# YQ Wrapper Usage Guide
## Overview
The `yq_wrapper` module provides a Python interface to the yq binary for querying and manipulating YAML, JSON, TOML, and other configuration formats. It automatically detects and uses the latest yq version from GitHub releases, with fallback to bundled binaries.
## Features
- **Cross-platform support**: Automatic binary selection for Linux (amd64), macOS (amd64, arm64), Windows (amd64)

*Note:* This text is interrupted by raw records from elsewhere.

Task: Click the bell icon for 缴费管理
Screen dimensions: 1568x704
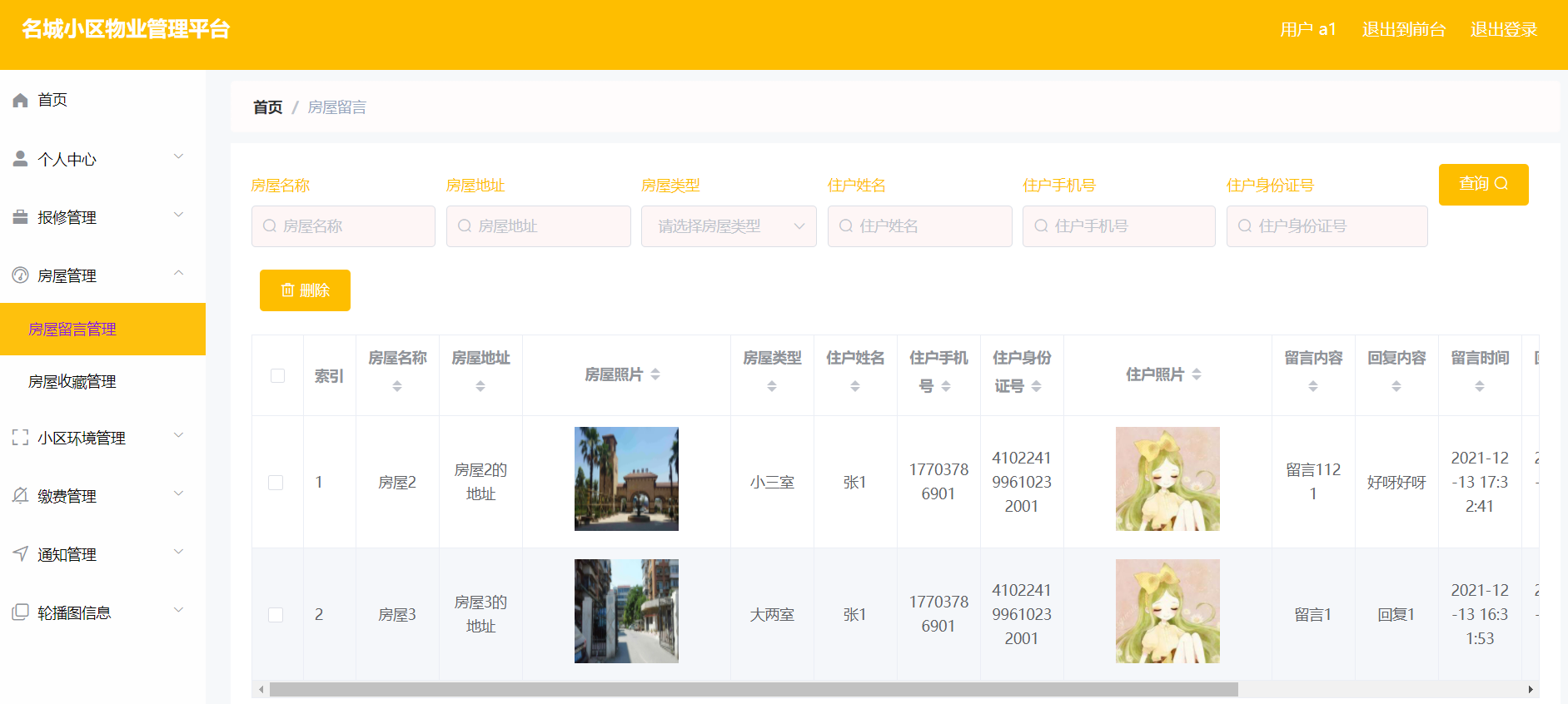Action: 21,495
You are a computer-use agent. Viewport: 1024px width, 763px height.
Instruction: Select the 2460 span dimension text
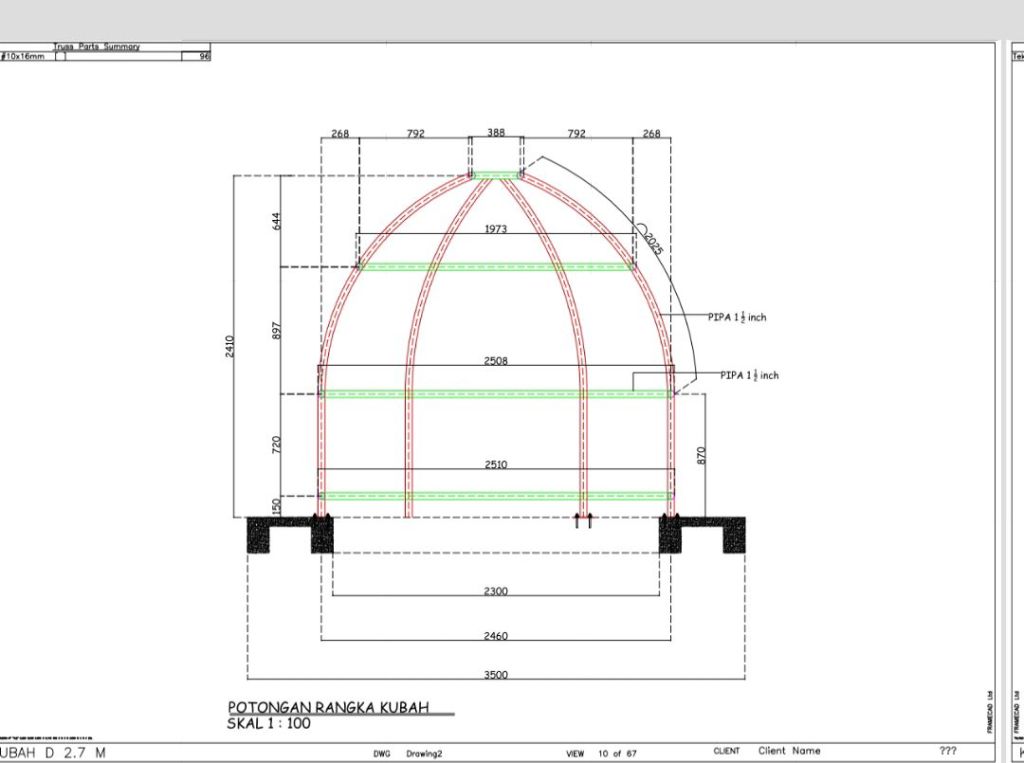(496, 635)
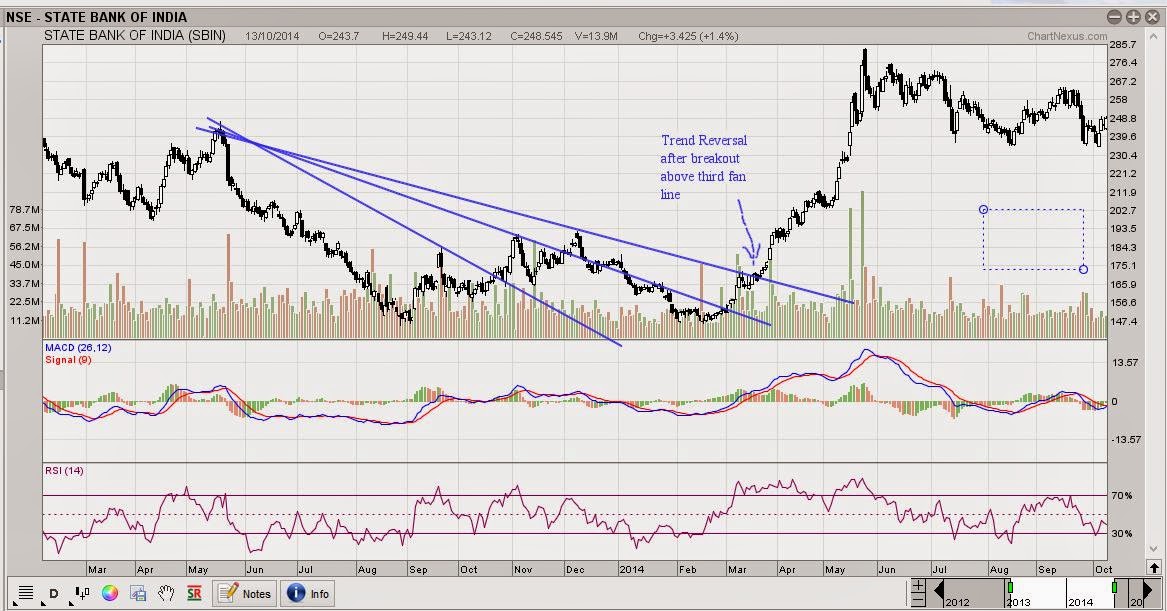Image resolution: width=1167 pixels, height=611 pixels.
Task: Select the hand pan tool
Action: pyautogui.click(x=166, y=593)
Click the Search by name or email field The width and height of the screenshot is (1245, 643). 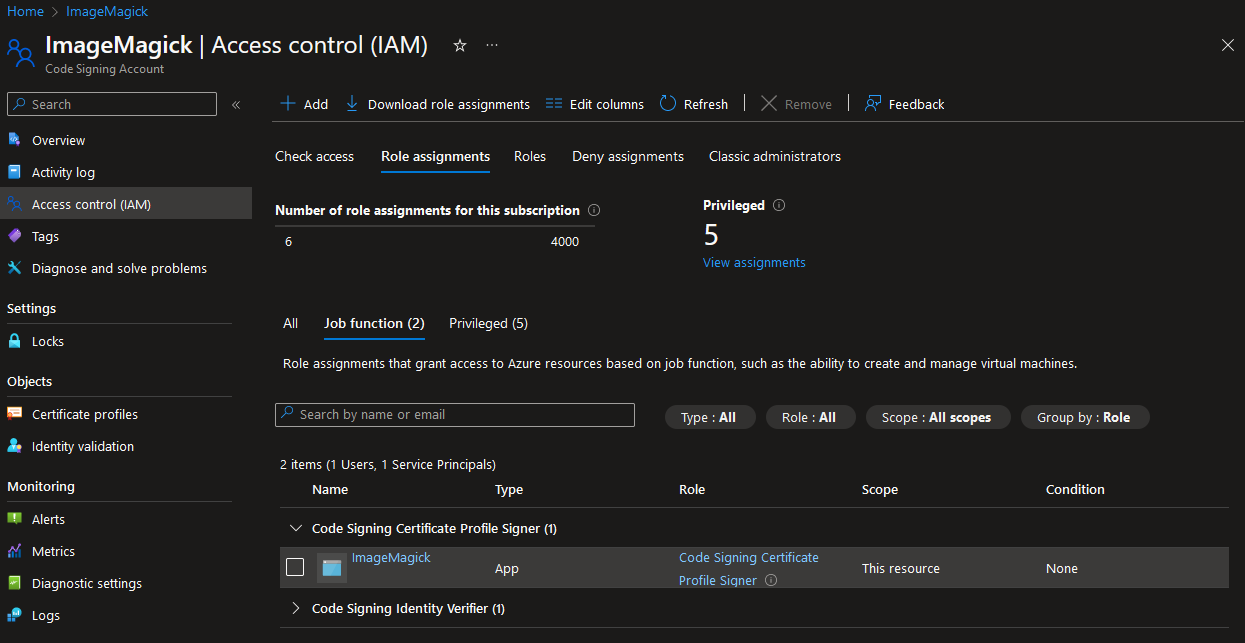point(455,414)
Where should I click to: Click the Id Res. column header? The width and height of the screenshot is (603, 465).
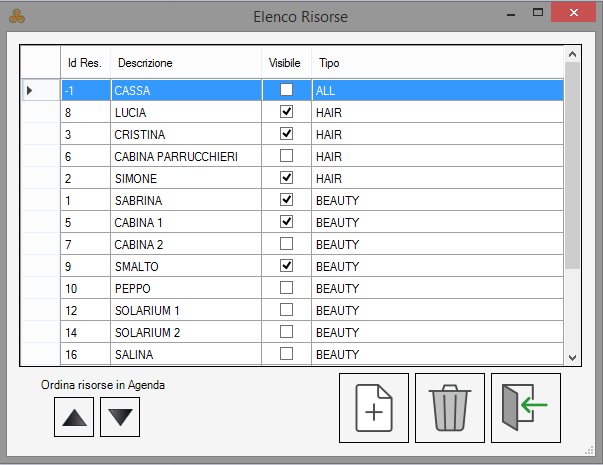tap(85, 63)
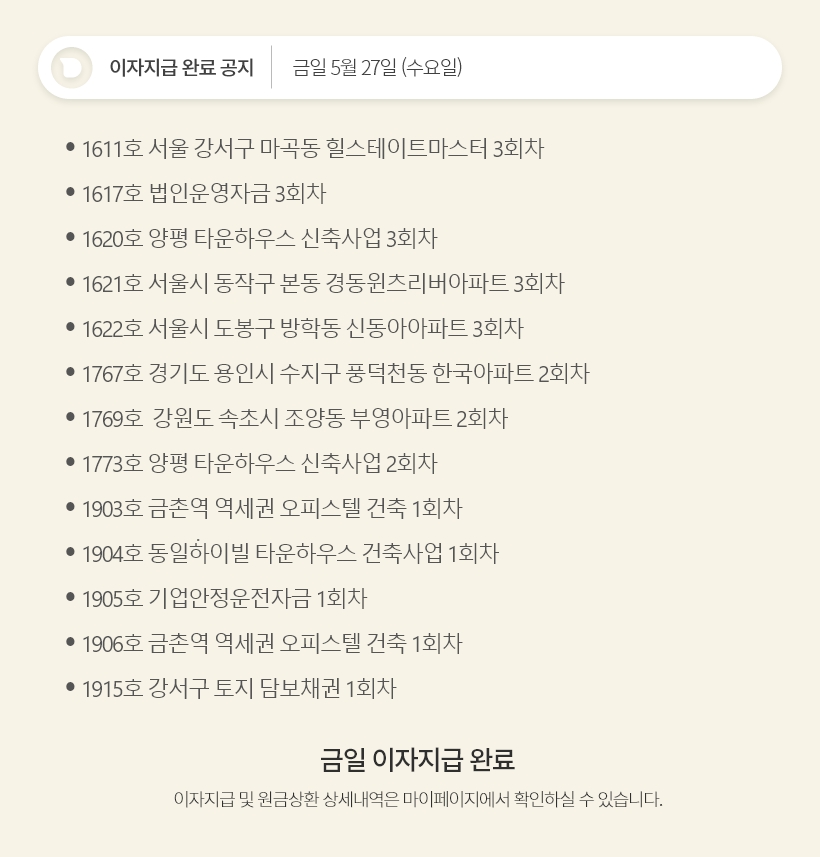The image size is (820, 857).
Task: Select 1769호 속초시 부영아파트 2회차
Action: tap(294, 419)
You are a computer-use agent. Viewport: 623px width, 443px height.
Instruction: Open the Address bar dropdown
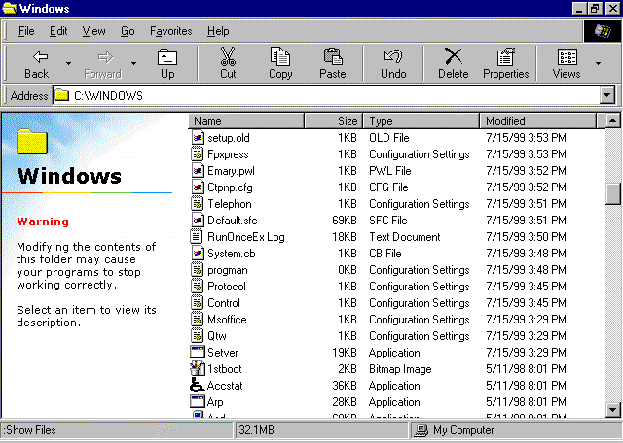[x=606, y=95]
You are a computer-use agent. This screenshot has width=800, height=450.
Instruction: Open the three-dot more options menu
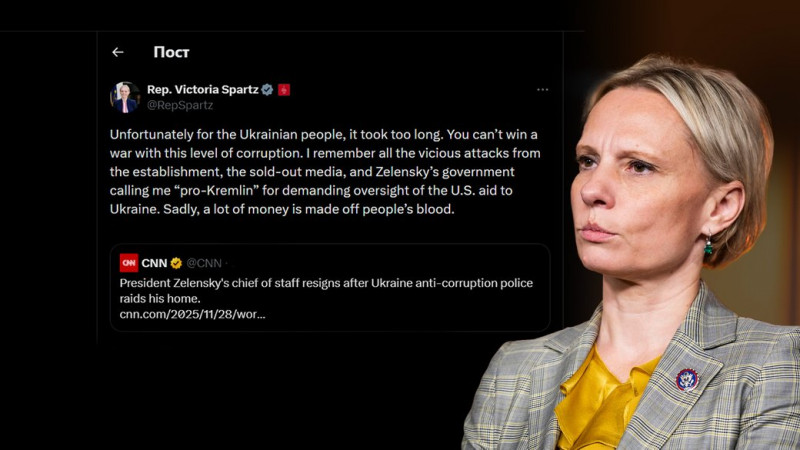pyautogui.click(x=542, y=89)
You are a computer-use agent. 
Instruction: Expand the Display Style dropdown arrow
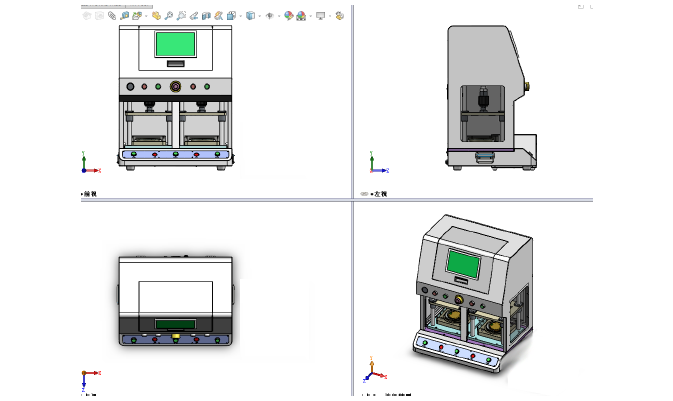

- **Type-safe**: Full type hints with mypy --strict compliance
- **Error handling**: Structured exceptions with AI-friendly error messages
- **Format conversion**: Seamless conversion between JSON, YAML, TOML, XML, CSV, TSV, and properties files
- **Pydantic models**: Structured result objects with automatic JSON parsing
## Installation
The yq wrapper includes intelligent binary management:
- **Primary source**: Automatically downloads the latest yq release from GitHub
- **Fallback**: Uses bundled binaries if download fails or is disabled
- **Storage**: Downloaded binaries are cached at `~/.local/bin/` (with fallback to package directory)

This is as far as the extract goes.